* Information
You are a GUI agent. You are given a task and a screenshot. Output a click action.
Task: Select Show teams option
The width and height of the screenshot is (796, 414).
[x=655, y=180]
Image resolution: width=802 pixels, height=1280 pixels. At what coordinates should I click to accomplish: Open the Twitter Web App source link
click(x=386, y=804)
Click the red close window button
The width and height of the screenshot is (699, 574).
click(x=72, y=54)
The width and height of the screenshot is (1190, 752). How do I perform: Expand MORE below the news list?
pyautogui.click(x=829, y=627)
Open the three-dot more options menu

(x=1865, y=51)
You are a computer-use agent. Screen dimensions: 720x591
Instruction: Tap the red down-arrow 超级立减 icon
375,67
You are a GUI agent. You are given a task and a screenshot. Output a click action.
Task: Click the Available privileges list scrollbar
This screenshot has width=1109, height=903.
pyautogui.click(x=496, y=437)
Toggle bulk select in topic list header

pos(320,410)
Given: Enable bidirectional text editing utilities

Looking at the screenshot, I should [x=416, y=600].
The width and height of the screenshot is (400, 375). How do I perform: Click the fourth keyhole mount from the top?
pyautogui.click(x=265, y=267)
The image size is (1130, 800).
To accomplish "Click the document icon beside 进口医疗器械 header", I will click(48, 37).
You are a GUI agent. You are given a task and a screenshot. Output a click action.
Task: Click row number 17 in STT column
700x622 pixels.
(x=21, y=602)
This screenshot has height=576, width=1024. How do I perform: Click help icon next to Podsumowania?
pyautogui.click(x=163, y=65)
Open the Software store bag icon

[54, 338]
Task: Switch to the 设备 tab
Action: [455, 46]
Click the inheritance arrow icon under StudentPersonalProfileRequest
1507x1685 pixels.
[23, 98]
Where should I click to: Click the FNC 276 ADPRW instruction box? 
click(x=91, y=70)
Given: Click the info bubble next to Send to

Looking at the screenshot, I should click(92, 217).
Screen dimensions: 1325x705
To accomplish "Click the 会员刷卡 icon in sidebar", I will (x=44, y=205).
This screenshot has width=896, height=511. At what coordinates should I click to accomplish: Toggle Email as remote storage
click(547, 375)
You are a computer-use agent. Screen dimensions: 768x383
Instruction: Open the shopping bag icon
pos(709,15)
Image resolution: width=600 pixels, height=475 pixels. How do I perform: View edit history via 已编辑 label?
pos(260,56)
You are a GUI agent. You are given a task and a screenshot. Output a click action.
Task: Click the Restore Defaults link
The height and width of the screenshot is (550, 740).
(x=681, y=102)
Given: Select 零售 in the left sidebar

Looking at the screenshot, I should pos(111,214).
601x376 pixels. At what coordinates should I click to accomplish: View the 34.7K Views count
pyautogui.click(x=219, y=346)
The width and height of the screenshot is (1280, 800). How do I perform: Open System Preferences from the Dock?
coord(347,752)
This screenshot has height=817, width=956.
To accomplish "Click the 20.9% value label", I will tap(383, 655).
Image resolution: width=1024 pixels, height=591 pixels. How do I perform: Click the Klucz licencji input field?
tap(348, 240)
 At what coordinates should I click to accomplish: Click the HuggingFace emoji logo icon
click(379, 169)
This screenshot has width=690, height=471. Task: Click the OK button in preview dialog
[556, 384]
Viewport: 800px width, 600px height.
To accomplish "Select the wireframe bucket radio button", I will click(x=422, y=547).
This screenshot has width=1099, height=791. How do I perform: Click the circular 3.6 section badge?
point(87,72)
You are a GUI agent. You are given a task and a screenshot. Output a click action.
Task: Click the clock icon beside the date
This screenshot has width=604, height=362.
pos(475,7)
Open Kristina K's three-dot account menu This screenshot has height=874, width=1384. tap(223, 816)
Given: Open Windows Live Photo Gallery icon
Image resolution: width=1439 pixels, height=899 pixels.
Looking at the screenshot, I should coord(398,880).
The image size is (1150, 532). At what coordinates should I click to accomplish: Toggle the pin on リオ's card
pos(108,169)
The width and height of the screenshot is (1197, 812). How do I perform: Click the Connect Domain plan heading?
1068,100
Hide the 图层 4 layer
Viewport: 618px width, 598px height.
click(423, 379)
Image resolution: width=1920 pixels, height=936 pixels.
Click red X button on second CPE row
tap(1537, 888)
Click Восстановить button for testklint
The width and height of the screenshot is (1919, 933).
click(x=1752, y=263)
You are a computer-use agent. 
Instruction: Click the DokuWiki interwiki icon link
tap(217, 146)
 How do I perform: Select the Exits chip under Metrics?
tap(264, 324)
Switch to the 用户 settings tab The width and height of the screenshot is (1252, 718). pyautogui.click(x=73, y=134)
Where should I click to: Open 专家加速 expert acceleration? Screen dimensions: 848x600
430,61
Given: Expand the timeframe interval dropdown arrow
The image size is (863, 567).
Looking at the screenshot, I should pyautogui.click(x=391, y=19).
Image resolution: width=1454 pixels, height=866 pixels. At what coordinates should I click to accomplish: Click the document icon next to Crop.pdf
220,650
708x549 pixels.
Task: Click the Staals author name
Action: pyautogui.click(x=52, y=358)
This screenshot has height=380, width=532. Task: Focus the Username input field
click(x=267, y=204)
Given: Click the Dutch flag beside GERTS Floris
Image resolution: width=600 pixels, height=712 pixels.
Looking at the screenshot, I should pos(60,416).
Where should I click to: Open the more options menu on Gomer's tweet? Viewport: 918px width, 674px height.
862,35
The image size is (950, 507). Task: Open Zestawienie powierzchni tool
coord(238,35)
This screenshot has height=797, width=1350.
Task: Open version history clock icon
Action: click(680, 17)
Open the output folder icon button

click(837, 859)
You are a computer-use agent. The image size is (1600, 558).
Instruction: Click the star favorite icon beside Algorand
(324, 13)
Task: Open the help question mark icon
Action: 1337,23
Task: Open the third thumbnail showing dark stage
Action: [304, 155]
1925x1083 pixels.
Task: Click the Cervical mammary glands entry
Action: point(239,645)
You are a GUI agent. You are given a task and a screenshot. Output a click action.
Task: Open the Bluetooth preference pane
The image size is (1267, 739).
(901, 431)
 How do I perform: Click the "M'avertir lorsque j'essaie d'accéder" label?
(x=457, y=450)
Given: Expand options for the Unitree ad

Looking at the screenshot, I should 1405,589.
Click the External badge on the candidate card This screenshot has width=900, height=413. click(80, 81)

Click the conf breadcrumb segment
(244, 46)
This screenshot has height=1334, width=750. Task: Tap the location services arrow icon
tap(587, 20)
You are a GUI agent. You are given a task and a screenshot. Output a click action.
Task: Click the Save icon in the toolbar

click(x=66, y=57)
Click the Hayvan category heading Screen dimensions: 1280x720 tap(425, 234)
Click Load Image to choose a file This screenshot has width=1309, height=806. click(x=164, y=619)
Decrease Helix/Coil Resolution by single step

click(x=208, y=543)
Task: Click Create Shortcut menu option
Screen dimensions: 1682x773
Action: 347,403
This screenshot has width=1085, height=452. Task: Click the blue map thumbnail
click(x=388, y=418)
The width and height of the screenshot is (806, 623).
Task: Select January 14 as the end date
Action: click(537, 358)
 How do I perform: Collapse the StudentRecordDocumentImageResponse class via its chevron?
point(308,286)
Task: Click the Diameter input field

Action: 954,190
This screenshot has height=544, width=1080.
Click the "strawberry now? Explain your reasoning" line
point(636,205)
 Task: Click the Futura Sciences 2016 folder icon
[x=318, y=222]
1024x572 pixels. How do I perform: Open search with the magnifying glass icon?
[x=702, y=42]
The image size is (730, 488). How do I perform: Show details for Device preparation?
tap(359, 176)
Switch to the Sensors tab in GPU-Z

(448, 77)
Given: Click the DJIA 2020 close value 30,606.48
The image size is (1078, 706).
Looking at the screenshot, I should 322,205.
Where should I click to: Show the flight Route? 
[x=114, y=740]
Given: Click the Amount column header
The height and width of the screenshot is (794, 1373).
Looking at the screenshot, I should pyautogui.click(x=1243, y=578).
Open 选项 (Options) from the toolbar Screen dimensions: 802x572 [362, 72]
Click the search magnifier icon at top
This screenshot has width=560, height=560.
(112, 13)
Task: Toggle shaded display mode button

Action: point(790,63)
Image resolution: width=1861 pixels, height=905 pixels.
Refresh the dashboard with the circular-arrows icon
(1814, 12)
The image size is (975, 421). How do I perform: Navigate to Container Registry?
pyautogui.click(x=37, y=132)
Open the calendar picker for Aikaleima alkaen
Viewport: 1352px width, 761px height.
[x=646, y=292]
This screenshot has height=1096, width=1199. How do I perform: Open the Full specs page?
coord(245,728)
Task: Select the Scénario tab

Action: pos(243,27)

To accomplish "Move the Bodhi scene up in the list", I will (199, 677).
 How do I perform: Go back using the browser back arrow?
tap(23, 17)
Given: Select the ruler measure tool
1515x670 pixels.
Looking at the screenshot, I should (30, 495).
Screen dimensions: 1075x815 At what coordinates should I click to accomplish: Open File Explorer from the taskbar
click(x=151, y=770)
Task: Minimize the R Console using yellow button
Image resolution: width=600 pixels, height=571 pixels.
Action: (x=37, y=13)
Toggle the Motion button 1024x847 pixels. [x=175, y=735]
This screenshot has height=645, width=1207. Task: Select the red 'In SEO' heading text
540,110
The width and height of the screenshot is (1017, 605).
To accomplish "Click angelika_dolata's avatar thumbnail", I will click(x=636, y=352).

* What to produce
All lines above from the one containing "1024x572 pixels. How" to the one containing "Click the search magnifier icon at top" must be repeated exactly, both lines included, and no others.

* Written answer
1024x572 pixels. How do I perform: Open search with the magnifying glass icon?
[x=702, y=42]
The image size is (730, 488). How do I perform: Show details for Device preparation?
tap(359, 176)
Switch to the Sensors tab in GPU-Z

(448, 77)
Given: Click the DJIA 2020 close value 30,606.48
The image size is (1078, 706).
Looking at the screenshot, I should 322,205.
Where should I click to: Show the flight Route? 
[x=114, y=740]
Given: Click the Amount column header
The height and width of the screenshot is (794, 1373).
Looking at the screenshot, I should pyautogui.click(x=1243, y=578).
Open 选项 (Options) from the toolbar Screen dimensions: 802x572 [362, 72]
Click the search magnifier icon at top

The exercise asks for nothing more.